Years ago it was the Englishman who was the spoilt darling of nations; now he is making way for the American. But his early prestige was immense—it is still great, but it is a tempered greatness.
In those days when he went to America to harvest dollars (he rarely went for any other reason), he was received with a rapturous humility which was pathetic. We grovelled before him, we suffered his peculiar manners, which had they been our own we should sometimes have labelled as bad, as the eccentricities of a superior being. We were flattered when our resemblance to him was pointed out, and to increase it we created that particularly obnoxious type, the Anglicised American; for, like all imitations, it is the caricature of the most unpleasant features of a resemblance.
In those days we took him to our hearts, to our homes, and to our clubs, and when sometimes we came to London to enjoy his return civilities, we had to be satisfied with very modest crumbs of entertainment indeed.

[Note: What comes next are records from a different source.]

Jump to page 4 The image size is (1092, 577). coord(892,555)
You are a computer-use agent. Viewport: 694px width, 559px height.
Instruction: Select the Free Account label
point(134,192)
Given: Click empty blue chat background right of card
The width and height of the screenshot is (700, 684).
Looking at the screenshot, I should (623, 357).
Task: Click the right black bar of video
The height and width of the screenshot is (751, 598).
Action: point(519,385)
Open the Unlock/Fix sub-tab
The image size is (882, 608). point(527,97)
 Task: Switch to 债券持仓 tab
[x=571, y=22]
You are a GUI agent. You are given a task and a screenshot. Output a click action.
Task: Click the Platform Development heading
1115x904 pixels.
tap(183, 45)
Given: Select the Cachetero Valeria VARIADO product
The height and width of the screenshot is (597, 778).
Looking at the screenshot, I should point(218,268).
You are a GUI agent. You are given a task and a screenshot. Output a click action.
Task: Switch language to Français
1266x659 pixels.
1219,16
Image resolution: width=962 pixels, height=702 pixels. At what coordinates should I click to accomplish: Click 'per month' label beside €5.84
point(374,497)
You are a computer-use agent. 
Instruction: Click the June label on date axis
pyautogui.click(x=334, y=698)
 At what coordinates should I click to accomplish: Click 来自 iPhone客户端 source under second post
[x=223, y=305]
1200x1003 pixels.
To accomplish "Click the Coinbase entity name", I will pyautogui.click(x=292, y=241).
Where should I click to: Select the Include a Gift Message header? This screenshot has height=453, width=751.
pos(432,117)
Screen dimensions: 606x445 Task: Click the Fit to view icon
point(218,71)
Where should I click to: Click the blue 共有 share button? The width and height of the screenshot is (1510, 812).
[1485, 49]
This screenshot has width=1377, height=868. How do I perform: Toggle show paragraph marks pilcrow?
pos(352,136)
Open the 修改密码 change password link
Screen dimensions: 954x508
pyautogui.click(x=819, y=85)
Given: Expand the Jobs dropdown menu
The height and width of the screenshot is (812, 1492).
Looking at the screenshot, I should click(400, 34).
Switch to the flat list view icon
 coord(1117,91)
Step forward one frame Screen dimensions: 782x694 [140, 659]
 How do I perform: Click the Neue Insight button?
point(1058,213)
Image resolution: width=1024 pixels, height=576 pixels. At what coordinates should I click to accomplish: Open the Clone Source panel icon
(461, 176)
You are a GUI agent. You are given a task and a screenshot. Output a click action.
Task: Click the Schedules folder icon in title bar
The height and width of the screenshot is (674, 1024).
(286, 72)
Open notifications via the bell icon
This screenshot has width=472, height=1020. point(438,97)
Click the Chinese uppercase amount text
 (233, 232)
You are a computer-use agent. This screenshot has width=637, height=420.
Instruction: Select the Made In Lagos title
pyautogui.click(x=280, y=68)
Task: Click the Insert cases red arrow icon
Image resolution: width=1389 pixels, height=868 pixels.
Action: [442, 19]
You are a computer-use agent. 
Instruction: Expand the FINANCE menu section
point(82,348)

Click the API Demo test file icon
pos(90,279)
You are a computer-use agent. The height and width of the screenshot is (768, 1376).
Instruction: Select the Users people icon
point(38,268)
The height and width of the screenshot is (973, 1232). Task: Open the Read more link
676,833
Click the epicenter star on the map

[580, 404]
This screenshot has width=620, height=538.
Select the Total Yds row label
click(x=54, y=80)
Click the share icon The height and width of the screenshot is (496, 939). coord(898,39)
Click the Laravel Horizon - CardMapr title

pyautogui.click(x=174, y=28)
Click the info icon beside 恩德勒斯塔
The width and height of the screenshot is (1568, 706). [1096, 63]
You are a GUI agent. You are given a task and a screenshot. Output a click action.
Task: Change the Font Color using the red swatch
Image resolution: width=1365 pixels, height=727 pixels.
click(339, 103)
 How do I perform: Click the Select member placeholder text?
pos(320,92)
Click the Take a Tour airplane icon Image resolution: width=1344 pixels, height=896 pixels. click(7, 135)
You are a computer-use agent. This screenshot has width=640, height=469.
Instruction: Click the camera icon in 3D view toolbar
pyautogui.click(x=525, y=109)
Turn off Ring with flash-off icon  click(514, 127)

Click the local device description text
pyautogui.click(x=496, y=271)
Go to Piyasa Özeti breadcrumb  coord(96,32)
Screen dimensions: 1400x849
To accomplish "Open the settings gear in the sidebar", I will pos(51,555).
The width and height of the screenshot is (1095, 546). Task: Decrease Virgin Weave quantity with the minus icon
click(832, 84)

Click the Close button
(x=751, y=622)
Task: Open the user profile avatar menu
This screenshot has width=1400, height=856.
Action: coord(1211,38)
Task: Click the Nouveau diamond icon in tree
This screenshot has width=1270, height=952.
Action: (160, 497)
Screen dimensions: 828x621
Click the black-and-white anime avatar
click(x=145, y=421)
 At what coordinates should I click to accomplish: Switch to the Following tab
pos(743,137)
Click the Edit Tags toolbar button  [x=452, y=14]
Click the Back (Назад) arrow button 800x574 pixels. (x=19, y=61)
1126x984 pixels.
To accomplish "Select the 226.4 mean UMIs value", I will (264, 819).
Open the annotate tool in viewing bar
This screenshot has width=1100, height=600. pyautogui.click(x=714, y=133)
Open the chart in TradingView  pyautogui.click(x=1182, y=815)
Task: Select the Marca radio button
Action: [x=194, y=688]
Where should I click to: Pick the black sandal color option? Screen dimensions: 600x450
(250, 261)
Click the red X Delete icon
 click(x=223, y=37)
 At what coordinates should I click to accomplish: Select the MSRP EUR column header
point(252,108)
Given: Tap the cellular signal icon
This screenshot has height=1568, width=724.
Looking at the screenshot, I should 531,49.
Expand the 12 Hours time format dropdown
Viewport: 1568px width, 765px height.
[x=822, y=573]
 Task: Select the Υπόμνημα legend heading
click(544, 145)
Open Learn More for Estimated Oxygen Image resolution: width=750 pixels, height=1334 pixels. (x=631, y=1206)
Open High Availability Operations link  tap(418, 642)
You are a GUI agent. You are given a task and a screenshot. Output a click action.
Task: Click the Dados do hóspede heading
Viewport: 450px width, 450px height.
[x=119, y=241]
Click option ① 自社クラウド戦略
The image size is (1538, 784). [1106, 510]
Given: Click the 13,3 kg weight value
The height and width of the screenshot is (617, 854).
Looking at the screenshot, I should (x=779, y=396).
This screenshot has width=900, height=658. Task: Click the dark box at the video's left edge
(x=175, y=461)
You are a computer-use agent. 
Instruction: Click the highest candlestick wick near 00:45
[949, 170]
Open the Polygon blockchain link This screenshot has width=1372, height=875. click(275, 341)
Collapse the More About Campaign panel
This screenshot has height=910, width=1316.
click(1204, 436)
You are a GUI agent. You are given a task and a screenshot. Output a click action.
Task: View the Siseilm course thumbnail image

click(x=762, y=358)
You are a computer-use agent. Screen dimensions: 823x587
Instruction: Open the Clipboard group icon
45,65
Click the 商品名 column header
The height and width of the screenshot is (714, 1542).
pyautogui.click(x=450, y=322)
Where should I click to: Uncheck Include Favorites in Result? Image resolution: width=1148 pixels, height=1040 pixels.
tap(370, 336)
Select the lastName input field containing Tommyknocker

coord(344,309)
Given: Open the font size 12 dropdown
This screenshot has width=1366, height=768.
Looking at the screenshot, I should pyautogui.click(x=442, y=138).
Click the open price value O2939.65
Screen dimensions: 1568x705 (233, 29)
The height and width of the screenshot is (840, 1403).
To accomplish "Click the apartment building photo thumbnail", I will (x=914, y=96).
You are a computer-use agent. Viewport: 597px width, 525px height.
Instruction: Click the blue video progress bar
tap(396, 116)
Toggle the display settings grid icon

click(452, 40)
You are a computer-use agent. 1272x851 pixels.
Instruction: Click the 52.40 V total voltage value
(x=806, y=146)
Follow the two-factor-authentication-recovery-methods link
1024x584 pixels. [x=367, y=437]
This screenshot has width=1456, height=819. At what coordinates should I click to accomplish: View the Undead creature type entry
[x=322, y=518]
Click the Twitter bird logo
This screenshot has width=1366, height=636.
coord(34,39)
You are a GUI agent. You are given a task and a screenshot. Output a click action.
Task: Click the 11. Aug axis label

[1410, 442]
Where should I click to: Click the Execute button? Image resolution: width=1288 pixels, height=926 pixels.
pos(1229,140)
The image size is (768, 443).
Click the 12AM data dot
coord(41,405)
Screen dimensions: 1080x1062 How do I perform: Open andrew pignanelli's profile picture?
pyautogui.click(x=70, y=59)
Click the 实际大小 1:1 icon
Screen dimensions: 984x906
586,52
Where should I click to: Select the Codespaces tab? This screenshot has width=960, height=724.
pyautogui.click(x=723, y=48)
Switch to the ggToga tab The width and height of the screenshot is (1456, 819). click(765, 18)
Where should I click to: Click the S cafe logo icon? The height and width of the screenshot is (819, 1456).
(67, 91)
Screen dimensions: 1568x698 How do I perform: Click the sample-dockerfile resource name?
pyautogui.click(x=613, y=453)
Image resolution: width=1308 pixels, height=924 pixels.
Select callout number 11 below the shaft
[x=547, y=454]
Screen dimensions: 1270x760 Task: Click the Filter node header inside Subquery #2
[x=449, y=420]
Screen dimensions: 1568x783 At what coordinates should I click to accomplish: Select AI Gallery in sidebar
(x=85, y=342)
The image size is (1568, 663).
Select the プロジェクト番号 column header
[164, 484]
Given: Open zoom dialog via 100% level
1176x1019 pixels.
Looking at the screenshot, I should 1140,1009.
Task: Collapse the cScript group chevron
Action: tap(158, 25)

But perhaps the Englishman said, in the subtle French tongue, "Je paye de ma personne." That explains it.
We spoiled the errant Englishman most abominably; our idol got bad manners and a swelled head, and it always took him some time on his return to a nation that, after all, consists of Englishmen, to find his level again. The wife of a very distinguished man complained to me of the demoralised condition in which her husband—who had gone to America to lecture—had been sent back to her. "It will take me years to unspoil him," she cried. "It's all the fault of your women, who flatter them to death! And that is the reason," she added, with some bitterness, "that Englishmen think they are so charming and clever."